*ESTRATTO FORNITO*:

Con le risposte ad interpello n. 91 del 19 gennaio 2023 e n. 157 del 24 gennaio 2023, l’Agenzia delle Entrate, ha fornito chiarimenti in relazione al trattamento applicabile ai fini dell’IVA (e, nell’interpello n. 91, anche dell’imposta di registro) al trasferimento di beni presenti sul territorio dello Stato rientranti rispettivamente nell’ambito di una scissione parziale e di una fusione per incorporazione transfrontaliera avvenute all’estero tra società residenti nell’Unione europea senza stabile organizzazione in Italia.

In particolare, nella risposta ad interpello n. 91, l’istante è una società di diritto tedesco, priva di stabile organizzazione ma registrata ai fini IVA in Italia, che effettua una scissione parziale di un ramo d’azienda sito in Germania nei confronti di un’altra società tedesca, priva di stabile organizzazione ma registrata ai fini IVA in Italia, nel quale sono comprese rimanenze di beni esistenti nel territorio dello Stato. L’istante specifica anche che il diritto civile tedesco, al pari di quello Italiano, prevede che il soggetto beneficiario subentri in tutti i diritti ed obblighi connessi al ramo scisso determinando una prosecuzione delle posizioni soggettive in capo alla società destinataria del compendio trasferito senza che vi sia soluzione di continuità nella gestione dell’attività trasferita dalla scissa alla beneficiaria e che anche nella normativa IVA tedesca, come in quella Italiana, è stata recepita la facoltà attribuita agli Stati Membri dall’articolo 19 della Direttiva 2006/112/CE di non assoggettare ad IVA “i trasferimenti a titolo oneroso o gratuito o sotto forma di conferimento ad una società di una universalità totale o parziale di beni” per mancanza del presupposto oggettivo.

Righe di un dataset

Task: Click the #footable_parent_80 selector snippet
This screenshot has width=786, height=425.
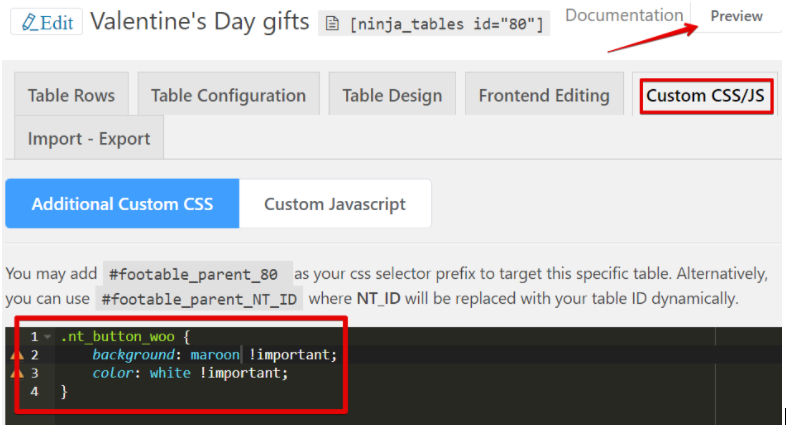Action: pyautogui.click(x=198, y=273)
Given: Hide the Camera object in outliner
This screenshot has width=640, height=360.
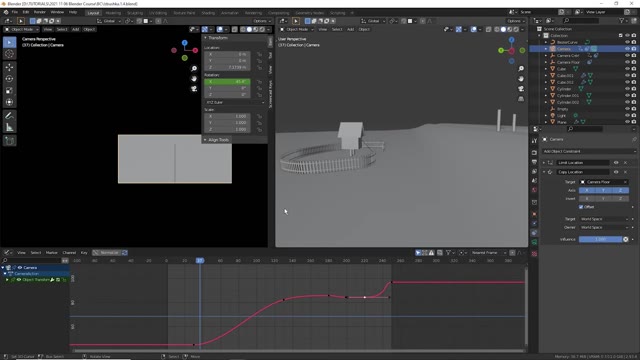Looking at the screenshot, I should [x=627, y=49].
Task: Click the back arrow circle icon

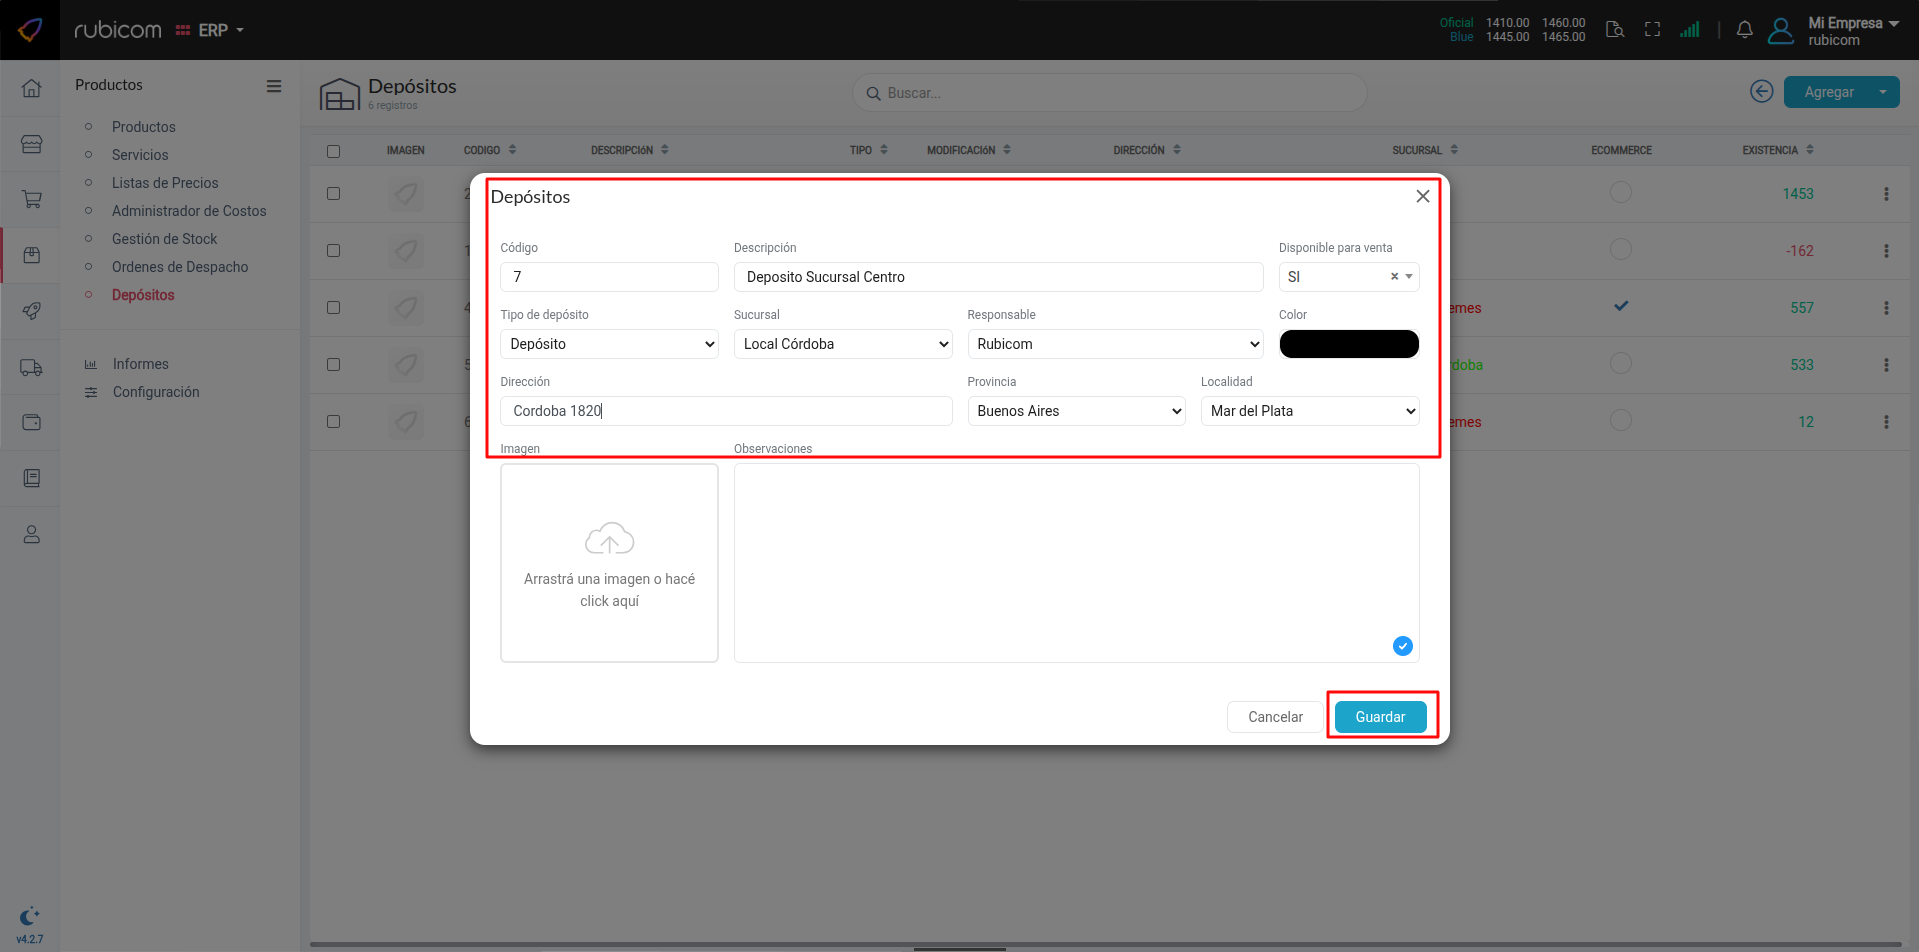Action: click(1761, 91)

*COSA FARE*:
**a.** Rispondi a queste domande sull'estratto:
(i) Quali numeri e quali date hanno le due risposte ad interpello citate all'inizio?
(ii) Di quale diritto è la società istante nella risposta ad interpello n. 91?
(iii) Quale articolo di quale direttiva attribuisce agli Stati Membri la facoltà di non assoggettare ad IVA i trasferimenti di una universalità di beni?
**b.** Per favore, trasforma le righe dell'elenco in una tabella Markdown con le colonne «Riga», con il numero progressivo, e «Testo», con la riga. Tralascia le righe vuote e le immagini.

*RISPOSTE IN ORDINE*:
**a.**
(i) La n. 91 del 19 gennaio 2023 e la n. 157 del 24 gennaio 2023.
(ii) Di diritto tedesco.
(iii) L'articolo 19 della Direttiva 2006/112/CE.

**b.**
| Riga | Testo |
|---|---|
| 1 | Task: Click the #footable_parent_80 selector snippet |
| 2 | This screenshot has width=786, height=425. |
| 3 | Action: pyautogui.click(x=198, y=273) |
| 4 | Given: Hide the Camera object in outliner |
| 5 | This screenshot has width=640, height=360. |
| 6 | Looking at the screenshot, I should [x=627, y=49]. |
| 7 | Task: Click the back arrow circle icon |
| 8 | Action: click(1761, 91) |